London-born writers Vincent Lam, whose short story collection Bloodletting and Miraculous Cures won the 2006 Scotiabank Giller Prize, and Diana Tamblyn, whose graphic novel From the Earth to Babylon: Gerald Bull and the Supergun was nominated for a Joe Shuster award, will be two of the local writers featured.

“It’s really exciting to have this festival in London,” said Fanshawe College professor Laurie Graham, who will also be one of the writers featured at the event. Her four-part poem sequence Settler Education was shortlisted for the 2014 CBC Poetry Prize.

Graham will be taking part of the local author’s book fair on the Saturday as well as the experimental interactive #PoetryLab reading event on the Sunday.
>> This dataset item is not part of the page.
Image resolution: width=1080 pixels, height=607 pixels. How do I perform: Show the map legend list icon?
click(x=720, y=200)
“I’ve never been to one of these, so I don’t know what’s going to happen,” Graham said. “But it should be interesting.”

Other writers will include Canadian philosopher Mark Kingwell, a professor at the University of Toronto, and Maltese-American cartoonist Joe Sacco, known for his comic journalism books Palestine and Safe Area Goražd.

There will also be readings, an interactive writing program for children, a poetry slam, a panel discussion on the importance of the humanities in cultural life and other programs.
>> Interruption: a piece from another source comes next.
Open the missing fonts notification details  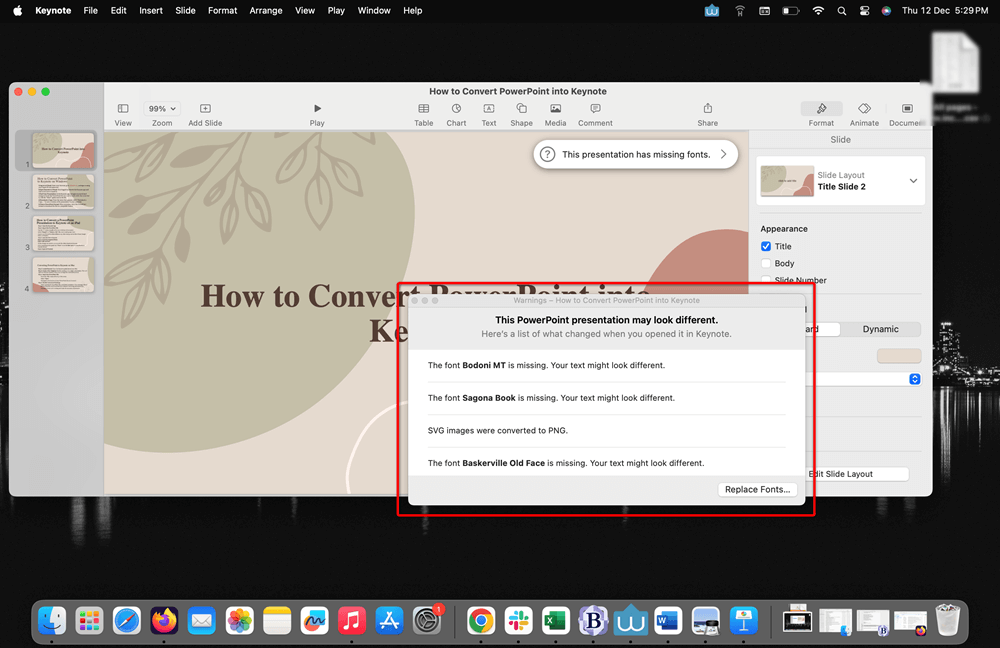pyautogui.click(x=635, y=154)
The idea for the festival came about when Brian Meehan, the executive director of Museum London, and Rob Paynter, the director of communications at London city hall, started a committee that included people from the London Public Library, Western University and Poetry London.

“London is a major centre,” said Joshua Lambier, a member of the Words festival committee. “We’ve had some incredible talent come out of here … but we don’t have a forum to celebrate the authors, the talent, the creative that come from London.”

Lambier says the goal of the festival is to anticipate the emerging voices that could find a new stage in London, to create a civic engagement for people to share ideas and to bring recognized authors to the city.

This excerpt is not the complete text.